This simple swoosh has some serious history.
Car logos can run from the mundane – think Ford – to the fascinating – BMW. Each one has a story behind on how it came to represent a worldwide automotive brand. Some are merely script of the company’s name while others are a devilish headshot of a cartoon demon like the Dodge Challenger SRT Demon. McLaren, the British automaker known for its legendary racing history and recent foray into road cars, has a clean, simple logo design – the brand’s name spelled out – with a little swoosh hanging off at the end of the “n.” How that swoosh come to represent McLaren? Well, there’s the official story, and the conspiratorial one.

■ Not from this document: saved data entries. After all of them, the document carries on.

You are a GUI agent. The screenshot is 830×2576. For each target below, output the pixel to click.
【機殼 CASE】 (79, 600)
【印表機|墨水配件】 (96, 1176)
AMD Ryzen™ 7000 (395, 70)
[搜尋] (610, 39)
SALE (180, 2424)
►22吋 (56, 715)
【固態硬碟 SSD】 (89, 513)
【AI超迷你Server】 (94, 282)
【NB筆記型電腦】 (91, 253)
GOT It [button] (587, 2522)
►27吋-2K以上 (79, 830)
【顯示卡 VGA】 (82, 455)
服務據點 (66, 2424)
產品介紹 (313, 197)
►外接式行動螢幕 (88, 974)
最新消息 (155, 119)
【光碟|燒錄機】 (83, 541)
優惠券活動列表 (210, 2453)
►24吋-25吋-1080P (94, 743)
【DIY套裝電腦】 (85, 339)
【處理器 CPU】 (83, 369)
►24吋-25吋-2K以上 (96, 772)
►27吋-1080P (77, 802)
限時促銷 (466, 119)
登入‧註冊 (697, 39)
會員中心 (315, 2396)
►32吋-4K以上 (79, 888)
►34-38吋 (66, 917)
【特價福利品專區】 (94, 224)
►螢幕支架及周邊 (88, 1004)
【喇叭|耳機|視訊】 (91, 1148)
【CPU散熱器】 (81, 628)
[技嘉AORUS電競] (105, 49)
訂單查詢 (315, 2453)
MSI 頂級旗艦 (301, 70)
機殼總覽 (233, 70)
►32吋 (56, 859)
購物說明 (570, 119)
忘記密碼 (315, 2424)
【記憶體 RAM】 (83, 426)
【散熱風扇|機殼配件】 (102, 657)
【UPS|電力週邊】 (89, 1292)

The little swoosh started back when the company partnered with Marlboro. The red chevron was present in the cigarette company’s logo, and McLaren just adopted it. Over time, the logo evolved, taking a minimalist appearance with the single red mark sitting at the corner of the McLaren name. Then, when McLaren began producing road cars, the little chevron turned into the little swoosh we know today.
If you listen to McLaren, according to the Carfection video, the swoosh is supposed to represent the swirling vortices that come off the tail of a car when in its a wind tunnel that you can see when smoke rushes over the car. It sounds technical and very McLaren-like, but Carfection thinks there’s a different story to the swoosh’s meaning that goes all the way back to the company’s founder Bruce McLaren.
You see, Bruce hailed from New Zeland, and he used the kiwi bird as a logo on all his cars, including the ones racing F1. Eventually, that plain black kiwi silhouette transformed into what Carfection calls the speedy kiwi, which looks suspiciously swooshy. The video shows a few speedy kiwis interlaced with images of the current logo, and you can see how Carfection makes the connection that the current logo is just an evolution of Bruce’s classic kiwi design.
Good luck getting McLaren to verify that story, though. Apparently, the company is standing firm behind its vortices story. But the kiwi logo, and its evolution into the speedy kiwi shows the rich history that McLaren hasn’t even tapped into yet for its road-going cars. Maybe we’ll get the speedy kiwi again someday. Or McLaren will just call it the speeding vortices.